REQUESTS:
1 > Shorten the paragraph of the crate page that begins "\"lib.rs\" and \"mod.rs\" are special names" into a brief bulleted list, keeping its main facts.
2 > Format every line of the rows that come after the crate page as a numbered list, skipping blank lines and leaving the pictures out.

┌─ DOCUMENT TEXT

Crates.io | cascading-wasm-language |
lib.rs | cascading-wasm-language |
version | 0.0.2 |
source | src |
created_at | 2020-07-25 00:35:54.7947 |
updated_at | 2021-05-03 08:46:24.06962 |
description | Compiled web language based on CSS syntax |
homepage | |
repository | https://github.com/thisminute/cascading-wasm-language |
max_upload_size | |
id | 269378 |
size | 49,227 |
Cwl is a front end web language implemented with Rust procedural macros.
To install, you will need:
Then:
git clone https://github.com/thisminute/cascading-wasm-language.git
cd cascading-wasm-language
git submodule init
git submodule update
cd create-cwl-app/www
npm install
npm start
For windows users, run in the root directory before npm start
:
rustup toolchain install stable-x86_64-pc-windows-gnu
rustup default stable-x86_64-pc-windows-gnu
"lib.rs" and "mod.rs" are special names that are entry points for the folders they are in. The top level is ./src/lib.rs
. The whole project is a library, and every subsequent directory contains a private module included from there.
Execution of the code starts in one of 3 procedural macros exported from lib.rs. cwl
is the main one, cwl_document
and cwl_header
are helpers meant to be used for writing tests.
This diagram is helpful for remembering the order that the steps happen in, reference it to help with this section and if you get lost while navigating the code!

└─
┌─ DATA PROVIDED

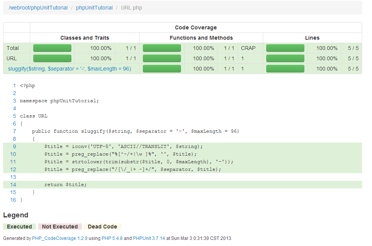Click the Lines column header
The width and height of the screenshot is (372, 246).
(x=312, y=38)
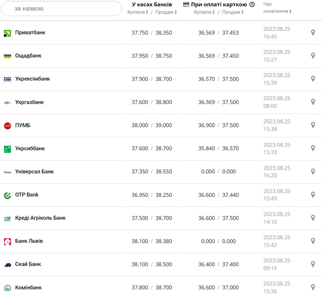The height and width of the screenshot is (299, 322).
Task: Open the Креді Агріколь Банк link
Action: coord(40,218)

└─

ANSWERS BELOW:
1 >
- "lib.rs" and "mod.rs" are special names that serve as entry points for the folders they are in.
- The top level is ./src/lib.rs.
- The whole project is a library.
- Every subsequent directory contains a private module included from there.

2 >
1. Click the Lines column header
2. The width and height of the screenshot is (372, 246).
3. (x=312, y=38)
4. The height and width of the screenshot is (299, 322).
5. Task: Open the Креді Агріколь Банк link
6. Action: coord(40,218)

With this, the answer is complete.